## [Stored records]
--------------------------------

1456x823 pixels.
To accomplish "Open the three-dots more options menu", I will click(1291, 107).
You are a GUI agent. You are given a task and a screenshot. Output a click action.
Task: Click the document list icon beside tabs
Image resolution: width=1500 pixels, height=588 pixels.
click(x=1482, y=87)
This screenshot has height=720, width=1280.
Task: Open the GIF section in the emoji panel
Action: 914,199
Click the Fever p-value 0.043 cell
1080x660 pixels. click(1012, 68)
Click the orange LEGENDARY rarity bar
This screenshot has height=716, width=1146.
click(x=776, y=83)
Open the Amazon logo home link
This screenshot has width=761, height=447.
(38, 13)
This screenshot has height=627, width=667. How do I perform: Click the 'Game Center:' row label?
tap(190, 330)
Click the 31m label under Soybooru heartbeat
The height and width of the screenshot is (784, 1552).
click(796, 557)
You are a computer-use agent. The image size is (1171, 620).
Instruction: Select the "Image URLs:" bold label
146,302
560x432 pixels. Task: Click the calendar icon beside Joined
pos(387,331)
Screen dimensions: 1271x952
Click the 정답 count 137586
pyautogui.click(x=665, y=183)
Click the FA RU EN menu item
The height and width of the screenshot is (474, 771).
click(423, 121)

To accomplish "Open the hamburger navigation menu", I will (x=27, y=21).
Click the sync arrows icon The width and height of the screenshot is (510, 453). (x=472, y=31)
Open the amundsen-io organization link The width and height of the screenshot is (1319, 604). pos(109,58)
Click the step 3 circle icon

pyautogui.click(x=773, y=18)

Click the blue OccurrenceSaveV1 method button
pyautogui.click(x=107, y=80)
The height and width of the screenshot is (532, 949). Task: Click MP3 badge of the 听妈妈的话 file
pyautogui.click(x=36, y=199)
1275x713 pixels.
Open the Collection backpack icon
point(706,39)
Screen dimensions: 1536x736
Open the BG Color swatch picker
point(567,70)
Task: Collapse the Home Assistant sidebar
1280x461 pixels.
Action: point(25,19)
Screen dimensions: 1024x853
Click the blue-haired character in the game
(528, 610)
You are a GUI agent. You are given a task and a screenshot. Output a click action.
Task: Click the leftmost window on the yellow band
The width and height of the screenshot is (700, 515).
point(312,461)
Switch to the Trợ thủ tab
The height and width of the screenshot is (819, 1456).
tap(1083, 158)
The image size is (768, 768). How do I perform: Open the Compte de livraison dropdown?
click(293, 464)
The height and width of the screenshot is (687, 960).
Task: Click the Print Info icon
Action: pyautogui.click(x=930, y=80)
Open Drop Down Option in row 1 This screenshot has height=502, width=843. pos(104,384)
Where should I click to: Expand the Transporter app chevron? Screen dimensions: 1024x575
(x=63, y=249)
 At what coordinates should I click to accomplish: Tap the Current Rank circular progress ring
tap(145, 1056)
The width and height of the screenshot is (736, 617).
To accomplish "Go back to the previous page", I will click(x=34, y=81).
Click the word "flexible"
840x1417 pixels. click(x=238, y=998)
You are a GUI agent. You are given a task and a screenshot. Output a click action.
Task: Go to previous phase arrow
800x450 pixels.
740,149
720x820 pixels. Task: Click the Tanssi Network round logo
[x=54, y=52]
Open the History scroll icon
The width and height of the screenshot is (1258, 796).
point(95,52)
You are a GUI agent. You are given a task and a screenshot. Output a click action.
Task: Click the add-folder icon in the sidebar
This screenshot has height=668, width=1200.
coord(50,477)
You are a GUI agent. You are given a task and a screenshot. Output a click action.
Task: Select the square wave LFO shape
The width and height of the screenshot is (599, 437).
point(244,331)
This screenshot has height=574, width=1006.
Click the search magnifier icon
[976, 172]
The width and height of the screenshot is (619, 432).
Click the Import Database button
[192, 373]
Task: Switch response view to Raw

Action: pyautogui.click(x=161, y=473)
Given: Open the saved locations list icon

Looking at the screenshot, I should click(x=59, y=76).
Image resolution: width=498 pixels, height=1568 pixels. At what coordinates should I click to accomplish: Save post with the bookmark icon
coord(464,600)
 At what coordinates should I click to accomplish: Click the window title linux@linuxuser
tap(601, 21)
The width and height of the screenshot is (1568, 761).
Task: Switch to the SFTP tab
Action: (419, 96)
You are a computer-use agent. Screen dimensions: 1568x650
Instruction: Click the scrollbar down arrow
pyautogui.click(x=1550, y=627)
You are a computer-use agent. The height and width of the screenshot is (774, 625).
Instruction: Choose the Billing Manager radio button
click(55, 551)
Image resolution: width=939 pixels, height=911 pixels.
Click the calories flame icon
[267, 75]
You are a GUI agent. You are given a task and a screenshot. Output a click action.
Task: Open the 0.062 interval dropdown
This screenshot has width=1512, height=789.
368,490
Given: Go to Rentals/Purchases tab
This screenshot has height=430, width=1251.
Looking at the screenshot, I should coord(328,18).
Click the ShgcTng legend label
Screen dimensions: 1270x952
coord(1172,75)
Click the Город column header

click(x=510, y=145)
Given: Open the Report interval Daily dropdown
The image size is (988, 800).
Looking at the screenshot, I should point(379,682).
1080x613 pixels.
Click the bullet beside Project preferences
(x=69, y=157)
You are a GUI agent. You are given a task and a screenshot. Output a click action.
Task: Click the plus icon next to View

--------------------------------

## [Exercise description]
Every entry should be printed again exactly as it stands.

## [Reply to the exercise]
1456x823 pixels.
To accomplish "Open the three-dots more options menu", I will click(1291, 107).
You are a GUI agent. You are given a task and a screenshot. Output a click action.
Task: Click the document list icon beside tabs
Image resolution: width=1500 pixels, height=588 pixels.
click(x=1482, y=87)
This screenshot has height=720, width=1280.
Task: Open the GIF section in the emoji panel
Action: 914,199
Click the Fever p-value 0.043 cell
1080x660 pixels. click(1012, 68)
Click the orange LEGENDARY rarity bar
This screenshot has height=716, width=1146.
click(x=776, y=83)
Open the Amazon logo home link
This screenshot has width=761, height=447.
(38, 13)
This screenshot has height=627, width=667. How do I perform: Click the 'Game Center:' row label?
tap(190, 330)
Click the 31m label under Soybooru heartbeat
The height and width of the screenshot is (784, 1552).
click(796, 557)
You are a computer-use agent. The image size is (1171, 620).
Instruction: Select the "Image URLs:" bold label
146,302
560x432 pixels. Task: Click the calendar icon beside Joined
pos(387,331)
Screen dimensions: 1271x952
Click the 정답 count 137586
pyautogui.click(x=665, y=183)
Click the FA RU EN menu item
The height and width of the screenshot is (474, 771).
click(423, 121)

To accomplish "Open the hamburger navigation menu", I will (x=27, y=21).
Click the sync arrows icon The width and height of the screenshot is (510, 453). (x=472, y=31)
Open the amundsen-io organization link The width and height of the screenshot is (1319, 604). pos(109,58)
Click the step 3 circle icon

pyautogui.click(x=773, y=18)

Click the blue OccurrenceSaveV1 method button
pyautogui.click(x=107, y=80)
The height and width of the screenshot is (532, 949). Task: Click MP3 badge of the 听妈妈的话 file
pyautogui.click(x=36, y=199)
1275x713 pixels.
Open the Collection backpack icon
point(706,39)
Screen dimensions: 1536x736
Open the BG Color swatch picker
point(567,70)
Task: Collapse the Home Assistant sidebar
1280x461 pixels.
Action: point(25,19)
Screen dimensions: 1024x853
Click the blue-haired character in the game
(528, 610)
You are a GUI agent. You are given a task and a screenshot. Output a click action.
Task: Click the leftmost window on the yellow band
The width and height of the screenshot is (700, 515).
point(312,461)
Switch to the Trợ thủ tab
The height and width of the screenshot is (819, 1456).
tap(1083, 158)
The image size is (768, 768). How do I perform: Open the Compte de livraison dropdown?
click(293, 464)
The height and width of the screenshot is (687, 960).
Task: Click the Print Info icon
Action: pyautogui.click(x=930, y=80)
Open Drop Down Option in row 1 This screenshot has height=502, width=843. pos(104,384)
Where should I click to: Expand the Transporter app chevron? Screen dimensions: 1024x575
(x=63, y=249)
 At what coordinates should I click to accomplish: Tap the Current Rank circular progress ring
tap(145, 1056)
The width and height of the screenshot is (736, 617).
To accomplish "Go back to the previous page", I will click(x=34, y=81).
Click the word "flexible"
840x1417 pixels. click(x=238, y=998)
You are a GUI agent. You are given a task and a screenshot. Output a click action.
Task: Go to previous phase arrow
800x450 pixels.
740,149
720x820 pixels. Task: Click the Tanssi Network round logo
[x=54, y=52]
Open the History scroll icon
The width and height of the screenshot is (1258, 796).
point(95,52)
You are a GUI agent. You are given a task and a screenshot. Output a click action.
Task: Click the add-folder icon in the sidebar
This screenshot has height=668, width=1200.
coord(50,477)
You are a GUI agent. You are given a task and a screenshot. Output a click action.
Task: Select the square wave LFO shape
The width and height of the screenshot is (599, 437).
point(244,331)
This screenshot has height=574, width=1006.
Click the search magnifier icon
[976, 172]
The width and height of the screenshot is (619, 432).
Click the Import Database button
[192, 373]
Task: Switch response view to Raw

Action: pyautogui.click(x=161, y=473)
Given: Open the saved locations list icon

Looking at the screenshot, I should click(x=59, y=76).
Image resolution: width=498 pixels, height=1568 pixels. At what coordinates should I click to accomplish: Save post with the bookmark icon
coord(464,600)
 At what coordinates should I click to accomplish: Click the window title linux@linuxuser
tap(601, 21)
The width and height of the screenshot is (1568, 761).
Task: Switch to the SFTP tab
Action: (419, 96)
You are a computer-use agent. Screen dimensions: 1568x650
Instruction: Click the scrollbar down arrow
pyautogui.click(x=1550, y=627)
You are a computer-use agent. The height and width of the screenshot is (774, 625).
Instruction: Choose the Billing Manager radio button
click(55, 551)
Image resolution: width=939 pixels, height=911 pixels.
Click the calories flame icon
[267, 75]
You are a GUI agent. You are given a task and a screenshot. Output a click action.
Task: Open the 0.062 interval dropdown
This screenshot has width=1512, height=789.
368,490
Given: Go to Rentals/Purchases tab
This screenshot has height=430, width=1251.
Looking at the screenshot, I should coord(328,18).
Click the ShgcTng legend label
Screen dimensions: 1270x952
coord(1172,75)
Click the Город column header

click(x=510, y=145)
Given: Open the Report interval Daily dropdown
The image size is (988, 800).
Looking at the screenshot, I should point(379,682).
1080x613 pixels.
Click the bullet beside Project preferences
(x=69, y=157)
You are a GUI agent. You are given a task and a screenshot. Output a click action.
Task: Click the plus icon next to View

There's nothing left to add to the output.